ABOUT THIS TASK: Exactly as written, print out each entry in the data, with no pictures.

****************************************

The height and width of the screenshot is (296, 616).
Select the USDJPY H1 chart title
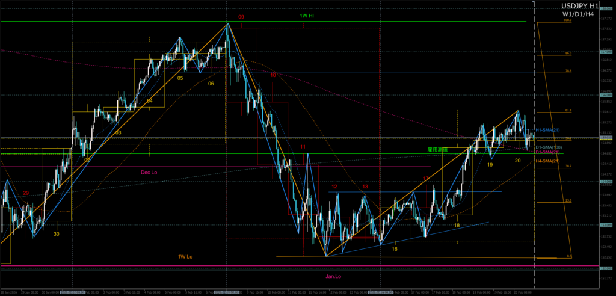point(578,5)
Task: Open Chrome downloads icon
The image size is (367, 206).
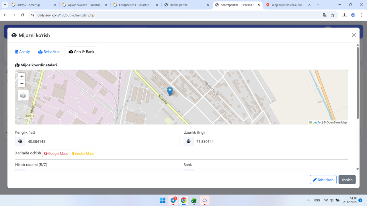Action: tap(344, 15)
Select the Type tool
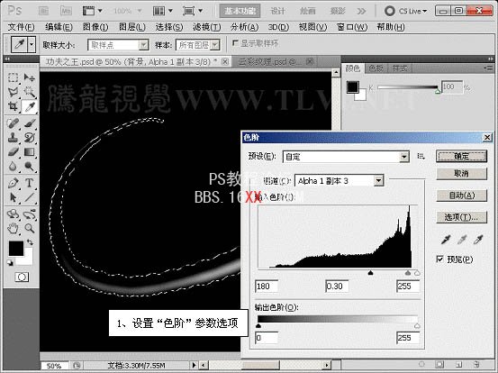Image resolution: width=498 pixels, height=373 pixels. pyautogui.click(x=29, y=183)
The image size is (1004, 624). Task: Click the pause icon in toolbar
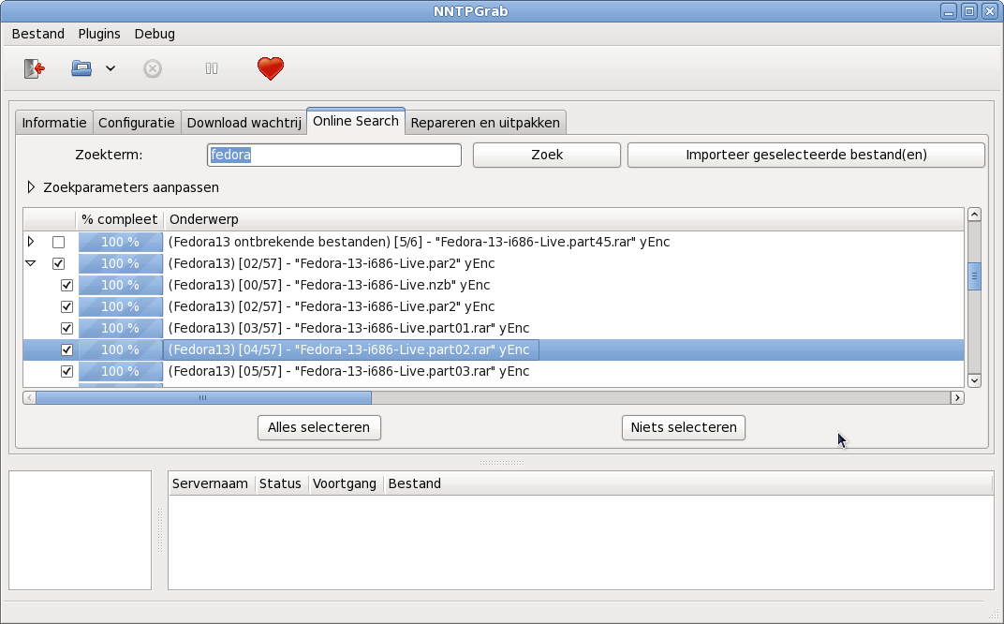pyautogui.click(x=212, y=68)
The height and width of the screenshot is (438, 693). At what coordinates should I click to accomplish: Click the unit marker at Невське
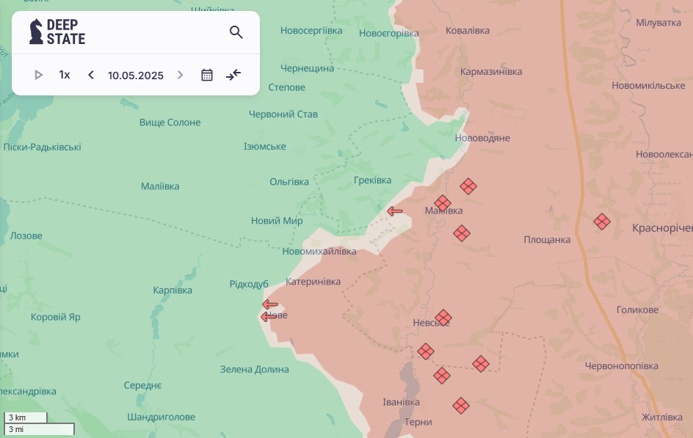443,318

****************************************

RESULT:
The height and width of the screenshot is (296, 616).
Select the USDJPY H1 chart title
point(578,5)
Task: Open Chrome downloads icon
The image size is (367, 206).
Action: tap(344, 15)
Select the Type tool
Image resolution: width=498 pixels, height=373 pixels. pyautogui.click(x=29, y=183)
The image size is (1004, 624). Task: Click the pause icon in toolbar
pyautogui.click(x=212, y=68)
The height and width of the screenshot is (438, 693). At what coordinates should I click to accomplish: Click the unit marker at Невське
443,318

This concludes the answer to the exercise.